§ Material to process
□ □ □ □

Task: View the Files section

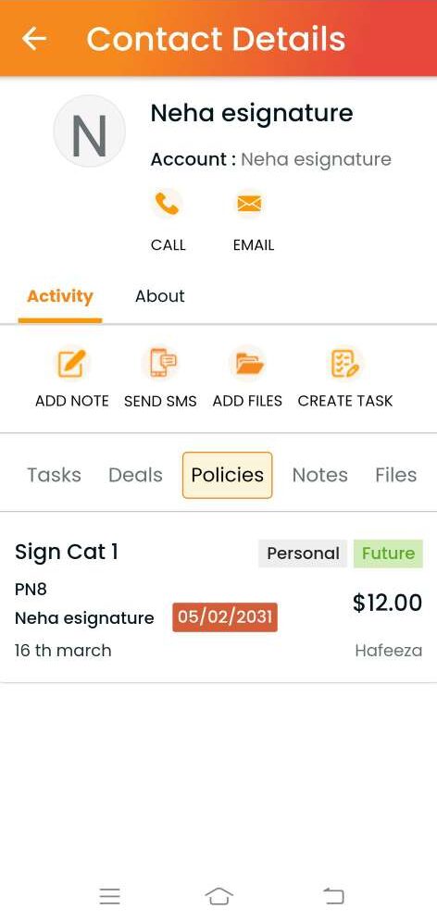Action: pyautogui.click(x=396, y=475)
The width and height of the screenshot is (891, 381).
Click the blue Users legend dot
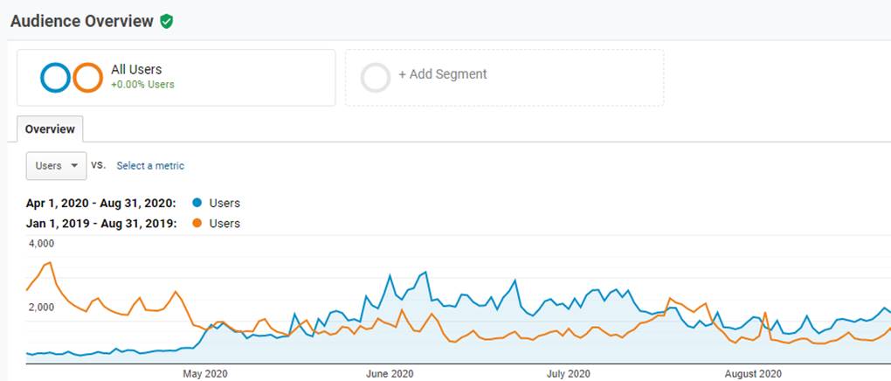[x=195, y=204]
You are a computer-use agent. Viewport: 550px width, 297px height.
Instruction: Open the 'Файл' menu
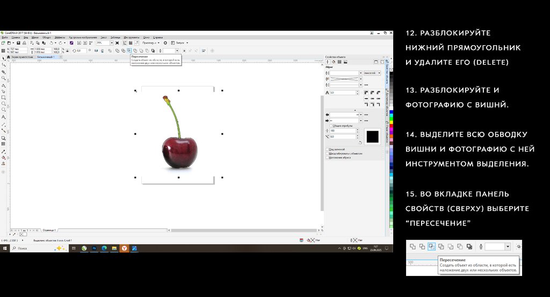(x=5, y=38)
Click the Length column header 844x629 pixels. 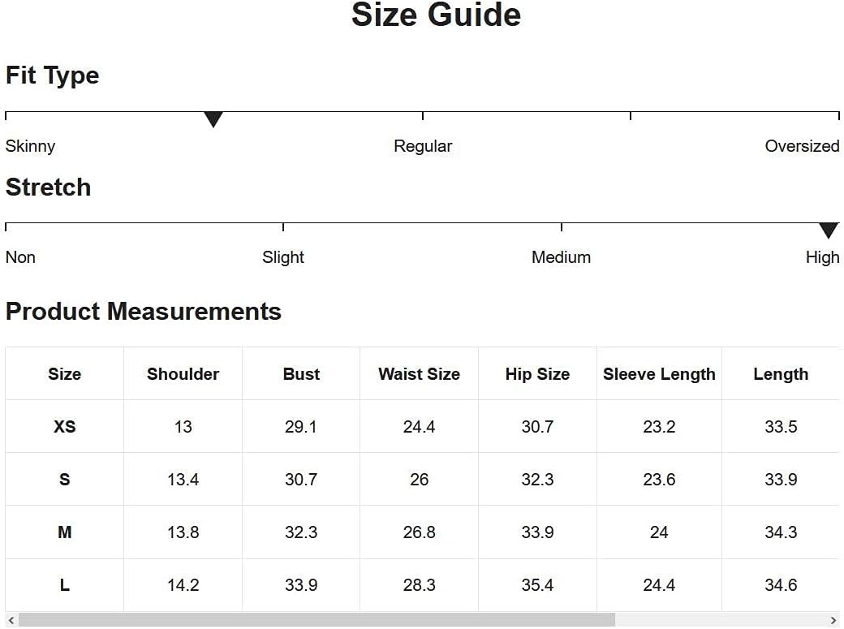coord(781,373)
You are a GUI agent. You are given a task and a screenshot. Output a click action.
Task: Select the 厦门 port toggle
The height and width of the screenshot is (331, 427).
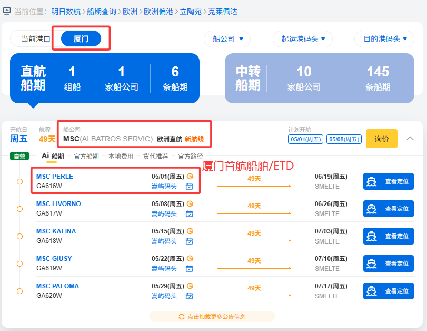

□ □ □ □

Please reproduce the data from the line containing "You are a GUI" through the end of the data, with both ends included. Leave the pictures out.

§ Output for this task
You are a GUI agent. You are given a task and a screenshot. Output a click action.
Task: Select the 厦门 port toggle
The height and width of the screenshot is (331, 427).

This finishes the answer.